A cockapoo named Max and his owner are okay following the ordeal, CBS Los Angeles reports

By Amy Jamieson
June 21, 2017 10:37 AM

Captain Bob Culhane of the Huntington Beach Fire Department is calling it “the most aggressive bee attack that I’ve been involved in.”

It happened at 9 a.m. on Saturday when firefighters got called to California’s Harriett Wieder Regional Park, according to CBS Los Angeles, who reported the story and interviewed the rescuers involved.

When they arrived, a cockapoo named Max and his owner, a 70-year-old woman who has not been named, were in the midst of being attacked by hundreds of bees.

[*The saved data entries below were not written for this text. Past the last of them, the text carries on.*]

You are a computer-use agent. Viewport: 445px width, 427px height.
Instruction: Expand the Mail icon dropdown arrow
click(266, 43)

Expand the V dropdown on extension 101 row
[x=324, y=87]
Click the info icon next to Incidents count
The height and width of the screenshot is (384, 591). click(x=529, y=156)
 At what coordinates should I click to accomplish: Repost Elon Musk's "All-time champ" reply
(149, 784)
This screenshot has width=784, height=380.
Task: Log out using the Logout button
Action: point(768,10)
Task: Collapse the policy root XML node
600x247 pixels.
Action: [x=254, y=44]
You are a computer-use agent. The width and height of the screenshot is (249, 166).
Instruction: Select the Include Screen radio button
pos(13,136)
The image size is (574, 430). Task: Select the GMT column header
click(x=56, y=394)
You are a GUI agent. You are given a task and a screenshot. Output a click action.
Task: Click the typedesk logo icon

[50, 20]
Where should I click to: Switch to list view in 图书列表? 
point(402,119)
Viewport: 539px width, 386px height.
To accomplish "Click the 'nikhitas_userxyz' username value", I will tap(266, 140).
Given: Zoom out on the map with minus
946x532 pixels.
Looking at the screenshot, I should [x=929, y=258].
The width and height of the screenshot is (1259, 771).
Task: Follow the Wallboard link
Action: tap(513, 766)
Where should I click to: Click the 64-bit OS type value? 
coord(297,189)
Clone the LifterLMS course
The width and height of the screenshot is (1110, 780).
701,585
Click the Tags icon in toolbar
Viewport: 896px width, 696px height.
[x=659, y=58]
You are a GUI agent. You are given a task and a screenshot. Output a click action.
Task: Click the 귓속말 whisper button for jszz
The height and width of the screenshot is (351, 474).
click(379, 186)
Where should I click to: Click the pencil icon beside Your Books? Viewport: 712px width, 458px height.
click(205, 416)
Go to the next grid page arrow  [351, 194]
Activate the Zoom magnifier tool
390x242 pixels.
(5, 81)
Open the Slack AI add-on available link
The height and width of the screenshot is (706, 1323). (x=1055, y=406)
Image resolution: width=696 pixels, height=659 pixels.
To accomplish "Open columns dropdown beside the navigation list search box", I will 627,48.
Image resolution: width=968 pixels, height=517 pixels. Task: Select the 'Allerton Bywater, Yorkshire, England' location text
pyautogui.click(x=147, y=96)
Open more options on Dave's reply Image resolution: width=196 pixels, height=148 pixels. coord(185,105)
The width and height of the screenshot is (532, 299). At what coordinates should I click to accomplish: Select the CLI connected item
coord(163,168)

“As soon as we all stepped out, the bees were all over us,” engineer Mike Farr told the station, “they just wouldn’t stop coming at you. I’m at the pump panel about 40 feet away and watching the whole thing, and I’m getting railed by bees in the head.”

The crew didn’t have time to put on protective gear, CBS Los Angeles said, so at least one firefighter suffered bites as they tried to help the victim. They had to hose the woman with a water and foam mixture that temporarily restricts their flight, a police department press release said.

“It was all we could do to get her to come from behind this fence,” Farr said, “about 50 feet towards us.”

The woman was taken to an ambulance although she was still “literally covered in bees. So her hair looked like she had dreadlocks,” Farr described.

The Ontario-based victim, who was not allergic to bees, suffered a couple hundred welts in the ordeal and wasn’t “up to” an on camera interview, CBS Los Angeles reported.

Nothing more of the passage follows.